15 Sep 2015 Sex-Selective Abortion and “Family Balancing”
One of the three main issues we’re tackling in this fall’s lifeTOUR is sex-selective abortion. It’s not an issue people like to talk about – killing babies because they’re a girl instead of a boy, or vice versa. Official birth rates have long shown this happening in countries such as China and India, but the numbers in Canada no longer add up either (1). A 2012 investigation by the CBC (2) called it “unnatural selection”, and that’s exactly what it is.
So far the discussion has mostly focused on the preference in certain ethnic groups for boys, as they slowly increase in the number of live births, while girls slowly decrease. This is, however, only part of the truth, and only the beginning of what is sure to be a growing problem in Canada if unfettered access to abortion continues.
A quick search finds genderselection.com and genderselectioncenter.com as only two of many such sites promoting the chance to deliver exactly the child you want. Pre-implantation genetic diagnosis (PGD) can determine a baby’s gender before the parents decide to go ahead with the pregnancy. In Canada, sex-selection of embryos for in vitro fertilization is currently illegal; at one point we clearly recognized the inherent gender stereotyping this would support. However, it isn’t difficult to join an online forum, and doctors busy networking on these convenient forums are happy to offer their services to Canadians who come south of the border. This narcissistic desire to create the “designer family” doesn’t come cheap – PGD can cost upwards of $15,000 for one pregnancy (3). The poor man’s “family balancing” alternative? Taxpayer-funded sex-selective abortion.

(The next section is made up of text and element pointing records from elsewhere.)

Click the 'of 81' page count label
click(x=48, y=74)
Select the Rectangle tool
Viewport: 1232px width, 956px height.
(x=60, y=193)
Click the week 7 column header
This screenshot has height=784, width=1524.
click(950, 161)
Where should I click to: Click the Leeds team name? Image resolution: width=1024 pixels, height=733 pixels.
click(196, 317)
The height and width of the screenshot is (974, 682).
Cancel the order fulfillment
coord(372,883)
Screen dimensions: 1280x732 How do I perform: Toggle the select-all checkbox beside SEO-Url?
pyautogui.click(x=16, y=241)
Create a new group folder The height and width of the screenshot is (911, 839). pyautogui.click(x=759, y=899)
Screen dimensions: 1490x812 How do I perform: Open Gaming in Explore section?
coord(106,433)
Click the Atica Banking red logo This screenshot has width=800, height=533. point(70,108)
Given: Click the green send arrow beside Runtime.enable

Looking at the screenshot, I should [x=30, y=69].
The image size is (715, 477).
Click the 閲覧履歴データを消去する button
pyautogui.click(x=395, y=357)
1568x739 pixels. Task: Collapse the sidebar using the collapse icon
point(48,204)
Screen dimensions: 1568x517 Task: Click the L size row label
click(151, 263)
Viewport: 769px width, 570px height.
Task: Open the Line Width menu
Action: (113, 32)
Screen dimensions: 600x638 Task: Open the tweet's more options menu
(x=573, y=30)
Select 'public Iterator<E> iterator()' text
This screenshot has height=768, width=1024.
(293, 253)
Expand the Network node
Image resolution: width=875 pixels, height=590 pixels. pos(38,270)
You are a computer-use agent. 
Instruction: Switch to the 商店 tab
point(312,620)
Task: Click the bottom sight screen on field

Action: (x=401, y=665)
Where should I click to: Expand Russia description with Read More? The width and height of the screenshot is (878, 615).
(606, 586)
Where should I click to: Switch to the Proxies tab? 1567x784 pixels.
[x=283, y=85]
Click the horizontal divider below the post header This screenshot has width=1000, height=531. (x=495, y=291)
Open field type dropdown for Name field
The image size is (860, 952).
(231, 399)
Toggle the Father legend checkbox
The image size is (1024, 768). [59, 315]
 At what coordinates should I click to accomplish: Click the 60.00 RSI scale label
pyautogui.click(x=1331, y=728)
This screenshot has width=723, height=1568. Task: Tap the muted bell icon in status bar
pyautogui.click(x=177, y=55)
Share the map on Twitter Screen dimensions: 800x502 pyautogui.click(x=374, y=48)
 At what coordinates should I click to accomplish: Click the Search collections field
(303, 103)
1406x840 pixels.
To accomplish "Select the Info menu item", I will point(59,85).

Such attempts to control our reproductive outcomes are certain to end badly. One self-published author who wrote about her experience with gender selection gave her reasons: “I’m not into sports. I’m not into violent games. I’m not into a lot of things boys represent and boys do.” (3) So not only did she not want a boy, she wanted a stereotypical princess-and-nail-polish-loving girl. Marcy Darnovsky, director of the Center for Genetics and Society, hits the nail on the head with her response to the idea of sex selection: “It’s high-tech eugenics,” she said. “If you’re going through the trouble and expense to select a child of a certain sex, you’re encouraging gender stereotypes that are damaging to women and girls. What if you get a girl who wants to play basketball? You can’t send her back.” (3)
We’re already in a state where 1 in 4 pregnancies in Canada end in abortion (4), and right now it is believed that sex selection is the reason for only a small percentage of those. But, as with the latest style of blue jeans, the latest style of baby genes is sure to catch on. Parents will no longer simply enjoy the children they are blessed with, but will decide for themselves what will be their best fit. The expectations such children are born into will create a society where life is not valued, but conformity to gender stereotypes is. In such a society, women will decide what they want while men are pushed to the sidelines, periodically asked to give sperm for testing to ensure they do not hinder perfect family progress.
Abortion, as a taxpayer-funded medical service, is the most affordable sex selection option available, and one with no questions asked. Thriving pre-born children are being killed in unknown numbers because they did not have the appropriate genitals to make their parents happy. By not having a law banning sex selective abortions, our government encourages gender stereotypes and inequality of the sexes. By simply having ultrasound clinics wait until the 30-week mark to reveal sex, our government can save the lives of those babies unwanted simply because of their sex, as most doctors will not perform an abortion at this stage on a healthy pre-born baby.